▶ Exercise: Reproduce the records word for word, from the first line to the line containing "5,0 (1258, 56)".
BEGIN
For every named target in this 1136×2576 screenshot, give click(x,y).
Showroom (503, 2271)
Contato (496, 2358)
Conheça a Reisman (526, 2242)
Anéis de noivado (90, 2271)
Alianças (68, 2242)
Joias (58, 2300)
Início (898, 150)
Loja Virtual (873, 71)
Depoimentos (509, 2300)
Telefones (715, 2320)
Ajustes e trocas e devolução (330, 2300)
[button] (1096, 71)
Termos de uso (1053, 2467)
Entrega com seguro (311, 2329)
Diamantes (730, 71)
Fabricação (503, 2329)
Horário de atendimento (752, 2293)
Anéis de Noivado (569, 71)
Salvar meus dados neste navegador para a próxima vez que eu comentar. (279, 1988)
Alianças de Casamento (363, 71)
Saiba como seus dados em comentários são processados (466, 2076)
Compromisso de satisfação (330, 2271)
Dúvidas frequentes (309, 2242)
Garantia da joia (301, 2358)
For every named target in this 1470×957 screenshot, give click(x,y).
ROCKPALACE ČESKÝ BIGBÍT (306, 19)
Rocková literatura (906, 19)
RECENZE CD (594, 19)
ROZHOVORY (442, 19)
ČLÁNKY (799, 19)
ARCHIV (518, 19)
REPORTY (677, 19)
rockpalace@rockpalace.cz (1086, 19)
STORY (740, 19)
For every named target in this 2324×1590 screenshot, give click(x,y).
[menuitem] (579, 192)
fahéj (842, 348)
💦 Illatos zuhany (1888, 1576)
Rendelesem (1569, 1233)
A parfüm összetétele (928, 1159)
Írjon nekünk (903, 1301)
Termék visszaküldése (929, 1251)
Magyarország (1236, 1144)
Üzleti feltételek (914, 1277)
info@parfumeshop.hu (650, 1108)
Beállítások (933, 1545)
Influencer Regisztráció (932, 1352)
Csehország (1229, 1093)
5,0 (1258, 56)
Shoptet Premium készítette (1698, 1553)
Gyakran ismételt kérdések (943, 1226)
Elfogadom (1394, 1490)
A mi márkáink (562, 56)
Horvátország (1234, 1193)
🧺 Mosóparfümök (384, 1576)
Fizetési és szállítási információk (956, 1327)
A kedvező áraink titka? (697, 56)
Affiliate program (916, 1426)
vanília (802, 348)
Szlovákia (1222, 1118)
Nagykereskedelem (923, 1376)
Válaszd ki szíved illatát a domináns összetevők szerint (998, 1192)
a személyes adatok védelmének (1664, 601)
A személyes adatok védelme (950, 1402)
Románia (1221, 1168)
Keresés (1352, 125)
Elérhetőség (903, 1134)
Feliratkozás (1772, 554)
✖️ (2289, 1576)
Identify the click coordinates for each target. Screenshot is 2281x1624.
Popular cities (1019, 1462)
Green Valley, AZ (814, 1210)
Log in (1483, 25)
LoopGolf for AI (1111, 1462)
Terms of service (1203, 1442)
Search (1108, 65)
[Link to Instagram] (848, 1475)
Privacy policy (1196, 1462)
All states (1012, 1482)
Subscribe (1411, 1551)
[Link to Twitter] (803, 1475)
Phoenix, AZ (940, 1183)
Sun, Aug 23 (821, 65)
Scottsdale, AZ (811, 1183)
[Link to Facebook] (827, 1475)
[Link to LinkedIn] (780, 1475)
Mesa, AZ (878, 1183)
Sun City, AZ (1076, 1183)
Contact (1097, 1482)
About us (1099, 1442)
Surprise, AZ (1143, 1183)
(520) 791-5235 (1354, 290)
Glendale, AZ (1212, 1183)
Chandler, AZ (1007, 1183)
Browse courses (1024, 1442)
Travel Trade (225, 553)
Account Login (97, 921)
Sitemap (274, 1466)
END
▶ Written reply:
For every named target in this 1136×2576 screenshot, give click(x,y).
Showroom (503, 2271)
Contato (496, 2358)
Conheça a Reisman (526, 2242)
Anéis de noivado (90, 2271)
Alianças (68, 2242)
Joias (58, 2300)
Início (898, 150)
Loja Virtual (873, 71)
Depoimentos (509, 2300)
Telefones (715, 2320)
Ajustes e trocas e devolução (330, 2300)
[button] (1096, 71)
Termos de uso (1053, 2467)
Entrega com seguro (311, 2329)
Diamantes (730, 71)
Fabricação (503, 2329)
Horário de atendimento (752, 2293)
Anéis de Noivado (569, 71)
Salvar meus dados neste navegador para a próxima vez que eu comentar. (279, 1988)
Alianças de Casamento (363, 71)
Saiba como seus dados em comentários são processados (466, 2076)
Compromisso de satisfação (330, 2271)
Dúvidas frequentes (309, 2242)
Garantia da joia (301, 2358)
For every named target in this 1470×957 screenshot, give click(x,y).
ROCKPALACE ČESKÝ BIGBÍT (306, 19)
Rocková literatura (906, 19)
RECENZE CD (594, 19)
ROZHOVORY (442, 19)
ČLÁNKY (799, 19)
ARCHIV (518, 19)
REPORTY (677, 19)
rockpalace@rockpalace.cz (1086, 19)
STORY (740, 19)
For every named target in this 2324×1590 screenshot, give click(x,y).
[menuitem] (579, 192)
fahéj (842, 348)
💦 Illatos zuhany (1888, 1576)
Rendelesem (1569, 1233)
A parfüm összetétele (928, 1159)
Írjon nekünk (903, 1301)
Termék visszaküldése (929, 1251)
Magyarország (1236, 1144)
Üzleti feltételek (914, 1277)
info@parfumeshop.hu (650, 1108)
Beállítások (933, 1545)
Influencer Regisztráció (932, 1352)
Csehország (1229, 1093)
5,0 (1258, 56)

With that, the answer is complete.